[[ Material for this task, beginning ]]

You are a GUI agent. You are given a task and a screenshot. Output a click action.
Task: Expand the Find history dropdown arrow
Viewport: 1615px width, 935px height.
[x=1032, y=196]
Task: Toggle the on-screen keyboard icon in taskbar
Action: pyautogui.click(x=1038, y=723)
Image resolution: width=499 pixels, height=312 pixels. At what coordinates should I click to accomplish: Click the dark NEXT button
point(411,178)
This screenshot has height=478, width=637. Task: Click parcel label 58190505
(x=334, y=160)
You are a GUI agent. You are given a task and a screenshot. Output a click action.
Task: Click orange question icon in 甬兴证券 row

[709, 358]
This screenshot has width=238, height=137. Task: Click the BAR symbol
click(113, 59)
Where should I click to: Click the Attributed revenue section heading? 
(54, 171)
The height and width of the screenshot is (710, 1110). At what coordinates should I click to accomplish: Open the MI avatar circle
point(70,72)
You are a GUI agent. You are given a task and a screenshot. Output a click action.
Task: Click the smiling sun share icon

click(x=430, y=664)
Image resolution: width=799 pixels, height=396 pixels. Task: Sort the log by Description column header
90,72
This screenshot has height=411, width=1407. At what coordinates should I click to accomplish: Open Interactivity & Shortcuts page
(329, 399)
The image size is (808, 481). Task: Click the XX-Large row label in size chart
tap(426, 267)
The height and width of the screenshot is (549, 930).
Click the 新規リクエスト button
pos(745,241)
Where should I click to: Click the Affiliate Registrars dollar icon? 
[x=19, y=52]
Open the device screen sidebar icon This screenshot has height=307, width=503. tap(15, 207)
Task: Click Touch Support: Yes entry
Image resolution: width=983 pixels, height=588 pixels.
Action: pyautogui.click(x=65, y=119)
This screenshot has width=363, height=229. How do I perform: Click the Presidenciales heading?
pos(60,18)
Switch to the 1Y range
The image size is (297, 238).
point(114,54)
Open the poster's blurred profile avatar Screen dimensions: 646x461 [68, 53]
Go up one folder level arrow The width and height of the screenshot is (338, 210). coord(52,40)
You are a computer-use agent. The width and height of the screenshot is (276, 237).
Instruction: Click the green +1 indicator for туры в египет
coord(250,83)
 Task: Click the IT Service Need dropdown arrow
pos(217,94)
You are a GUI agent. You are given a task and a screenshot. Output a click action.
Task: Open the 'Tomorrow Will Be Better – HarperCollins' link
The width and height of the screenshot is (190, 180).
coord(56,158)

[[ Material for this task, end ]]

Give back the entire listing exactly as it was written.

You are a GUI agent. You are given a task and a screenshot. Output a click action.
Task: Expand the Find history dropdown arrow
Viewport: 1615px width, 935px height.
[x=1032, y=196]
Task: Toggle the on-screen keyboard icon in taskbar
Action: pyautogui.click(x=1038, y=723)
Image resolution: width=499 pixels, height=312 pixels. At what coordinates should I click to accomplish: Click the dark NEXT button
point(411,178)
This screenshot has height=478, width=637. Task: Click parcel label 58190505
(x=334, y=160)
You are a GUI agent. You are given a task and a screenshot. Output a click action.
Task: Click orange question icon in 甬兴证券 row

[709, 358]
This screenshot has width=238, height=137. Task: Click the BAR symbol
click(113, 59)
Where should I click to: Click the Attributed revenue section heading? 
(54, 171)
The height and width of the screenshot is (710, 1110). At what coordinates should I click to accomplish: Open the MI avatar circle
point(70,72)
You are a GUI agent. You are given a task and a screenshot. Output a click action.
Task: Click the smiling sun share icon

click(x=430, y=664)
Image resolution: width=799 pixels, height=396 pixels. Task: Sort the log by Description column header
90,72
This screenshot has height=411, width=1407. At what coordinates should I click to accomplish: Open Interactivity & Shortcuts page
(329, 399)
The image size is (808, 481). Task: Click the XX-Large row label in size chart
tap(426, 267)
The height and width of the screenshot is (549, 930).
Click the 新規リクエスト button
pos(745,241)
Where should I click to: Click the Affiliate Registrars dollar icon? 
[x=19, y=52]
Open the device screen sidebar icon This screenshot has height=307, width=503. tap(15, 207)
Task: Click Touch Support: Yes entry
Image resolution: width=983 pixels, height=588 pixels.
Action: pyautogui.click(x=65, y=119)
This screenshot has width=363, height=229. How do I perform: Click the Presidenciales heading?
pos(60,18)
Switch to the 1Y range
The image size is (297, 238).
point(114,54)
Open the poster's blurred profile avatar Screen dimensions: 646x461 [68, 53]
Go up one folder level arrow The width and height of the screenshot is (338, 210). coord(52,40)
You are a computer-use agent. The width and height of the screenshot is (276, 237).
Instruction: Click the green +1 indicator for туры в египет
coord(250,83)
 Task: Click the IT Service Need dropdown arrow
pos(217,94)
You are a GUI agent. You are given a task and a screenshot. Output a click action.
Task: Open the 'Tomorrow Will Be Better – HarperCollins' link
The width and height of the screenshot is (190, 180).
coord(56,158)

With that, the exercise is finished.